Try it:
Go to the line that contains "At what coordinates". Restate that line and each one after it exactly, through the end of the records, without pictures.

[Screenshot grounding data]
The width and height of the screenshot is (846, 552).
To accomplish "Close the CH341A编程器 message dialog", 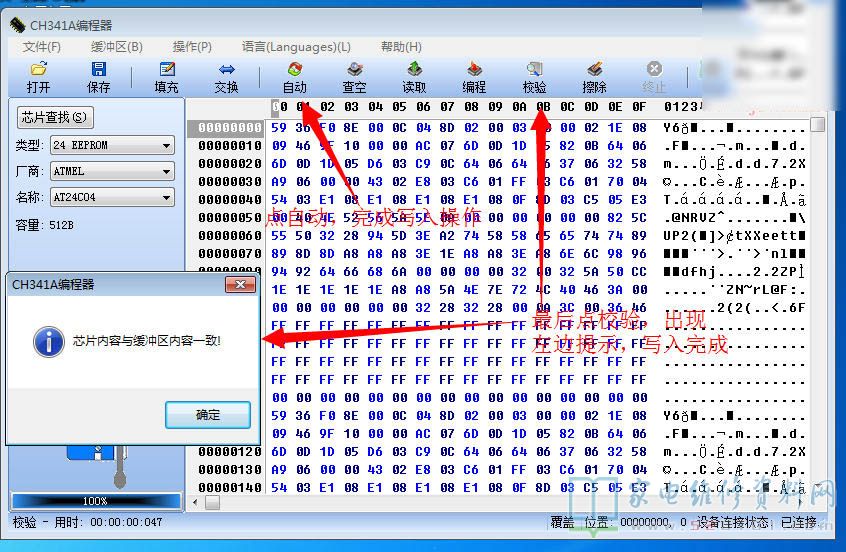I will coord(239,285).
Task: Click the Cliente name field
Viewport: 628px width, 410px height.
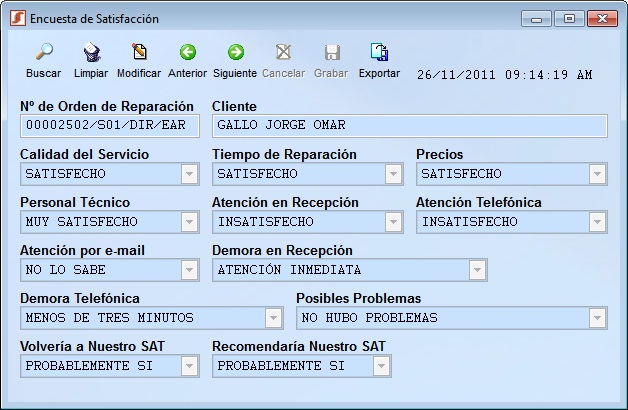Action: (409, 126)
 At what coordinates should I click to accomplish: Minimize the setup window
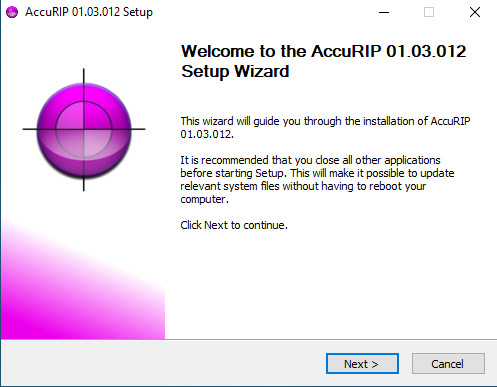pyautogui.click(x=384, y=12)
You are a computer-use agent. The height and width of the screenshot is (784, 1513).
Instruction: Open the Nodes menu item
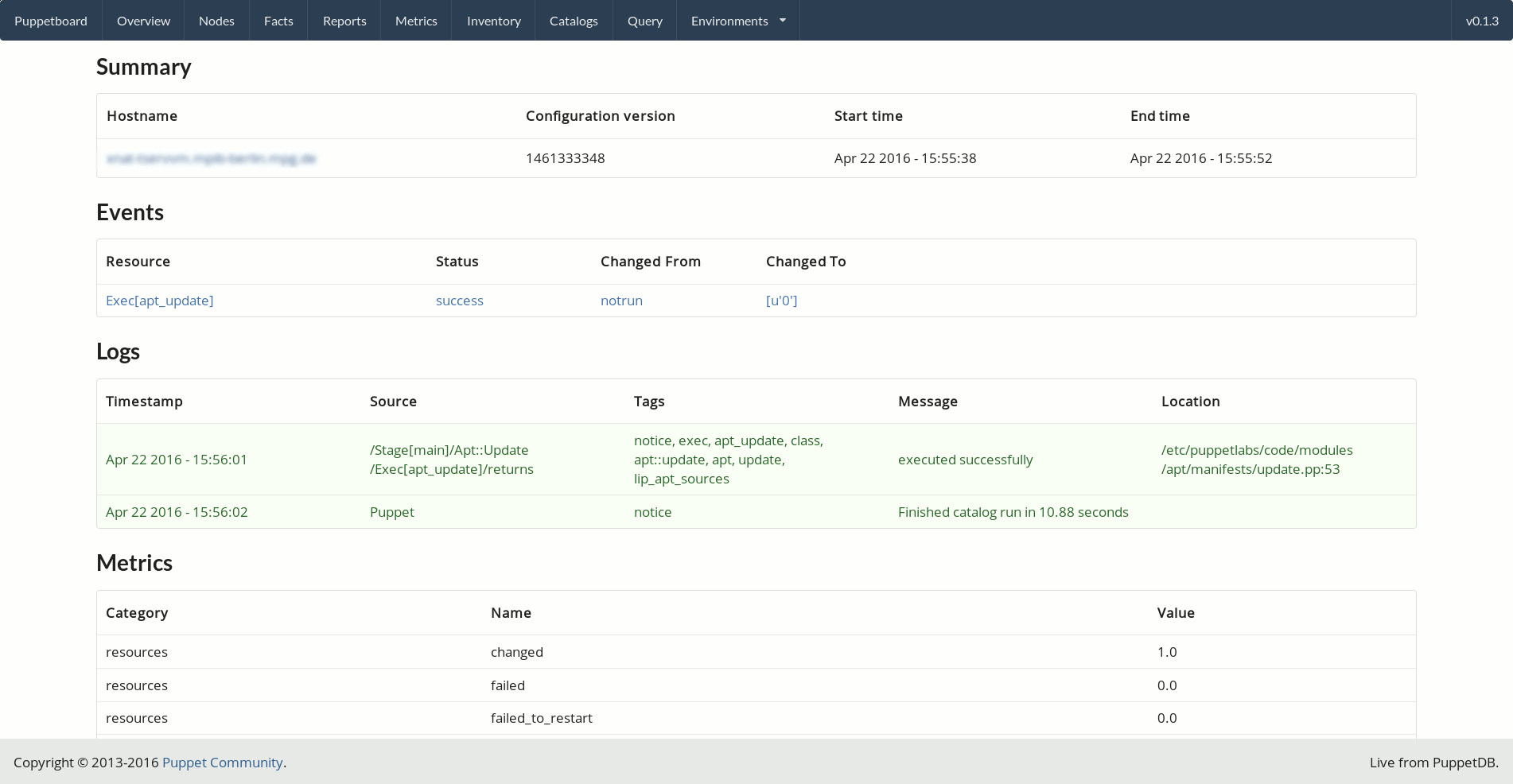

Answer box:
 At what coordinates should I click to accomplish: Minimize the setup window
pyautogui.click(x=384, y=12)
You are a computer-use agent. The height and width of the screenshot is (784, 1513).
Instruction: Open the Nodes menu item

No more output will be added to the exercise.